Despite the recent global reveal, Australia isn't expected to see the new model any earlier than late 2022, while markets such as Thailand, where the new model will be manufactured, will see stock filling showrooms as early as September 2020.
While local price, specifications and features will be the subject of official reveals as the new model draws closer, CarAdvice has crunched the numbers on overseas specification vehicles to give an indication of what to expect when the new model eventually hits local shores.
How big is the Corolla Cross?
Toyota will likely position the Corolla Cross between the C-HR small SUV and RAV4 medium SUV, and of course given the name, it’ll sit in a triangular pocket between those two SUVS and as a wagon-alternative to the Corolla sedan and hatch. Key competitors will include small SUVs like the Hyundai Kona, Nissan Qashqai, Honda HR-V and Mazda CX-30 amongst others in the segment.
At 4460mm from nose to tail the Corolla Cross is 70mm longer than the C-HR and 140mm shorter than a RAV4. Parked alongside a regular Corolla the Corolla Cross would be 85mm longer than a hatch but 170mm shorter than the sedan.
Given that the C-HR is positioned as a somewhat sports-styled SUV (the name is supposed to be an acronym for Coupe High Rider) it sits 55mm lower than that 1620mm tall Corolla Cross, whereas the the larger and more practical RAV4 sits 65mm higher again. Both Corolla body styles mark a high-water line some 185mm lower than the Corolla Cross, though the difference will be made up by both a lower roofline and lower ride height.

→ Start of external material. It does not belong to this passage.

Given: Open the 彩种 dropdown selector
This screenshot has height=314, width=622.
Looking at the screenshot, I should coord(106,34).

In terms of width the Corolla Cross, at 1825mm drops right between RAV4 and C-HR which are 30mm wider and 30mm narrower respectively. The Corolla hatch is 35mm narrower and the sedan is 45mm narrower.

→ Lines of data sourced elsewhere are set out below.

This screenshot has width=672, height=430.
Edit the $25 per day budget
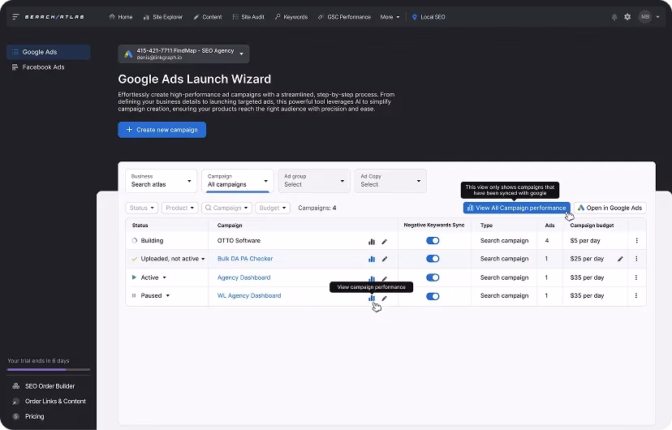tap(620, 259)
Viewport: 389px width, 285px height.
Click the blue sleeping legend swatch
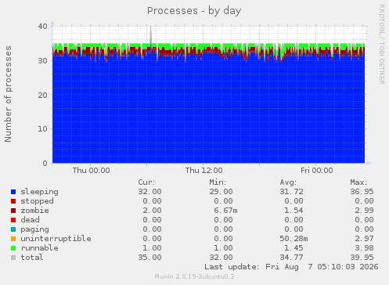tap(13, 192)
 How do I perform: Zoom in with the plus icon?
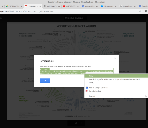click(x=82, y=123)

If you count wheelbase, or distance between the centrepoint of front and rear axles, as an indicator of interior room the 2640mm Corolla Cross is identical the C-HR and Corolla hatch, the RAV4 has a 50mm longer wheelbase but the Corolla sedan out-reaches them all with a 60mm longer wheelbase.
At the rear Toyota claims a maximum 487-litres of boot space for the Corolla Cross, putting it well ahead of the C-HR (318L) the Corolla hatch (217-333L depending on specification) and just ahead of the Corolla sedan (470L) but clear of the RAV4 which maxes out at 580L.

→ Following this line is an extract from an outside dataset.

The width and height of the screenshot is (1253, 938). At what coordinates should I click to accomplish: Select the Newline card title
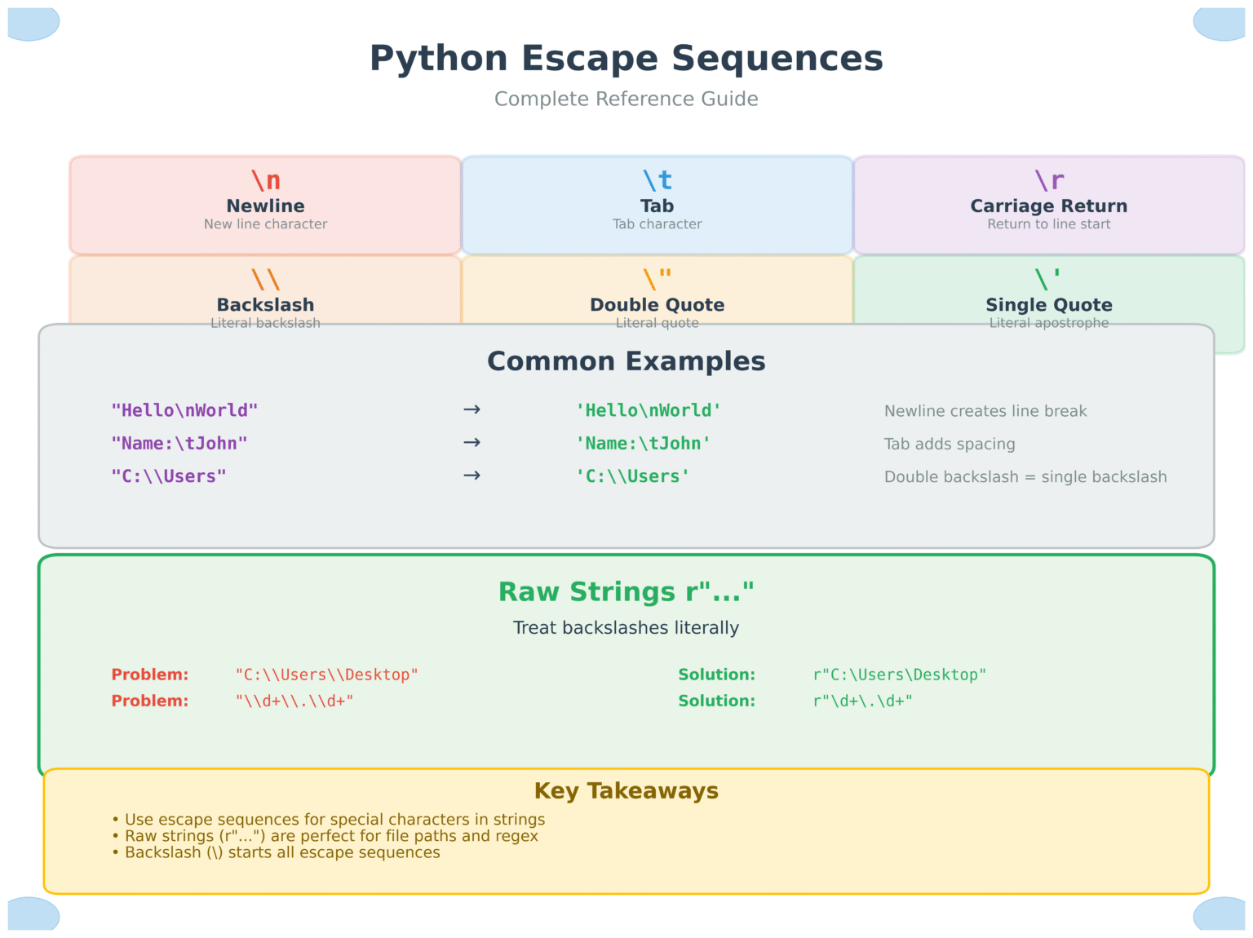(266, 206)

Placed alongside it's competitors the Corolla Cross will be one of the largest, it's 65mm longer than the CX-30 or a substantial 295mm longer than a Kona, overall height is 15mm taller than a HR-V but 80mm more than a CX-30. The Qashqai has a 6mm longer wheelbase but the CX-30's is 15mm longer while the Kona's is 40mm shorter. On boot space the Corolla Cross leads with 170-litres more than the CX-30 or 50-litres more than the HR-V.
What engine and drivetrain is in the Corolla Cross?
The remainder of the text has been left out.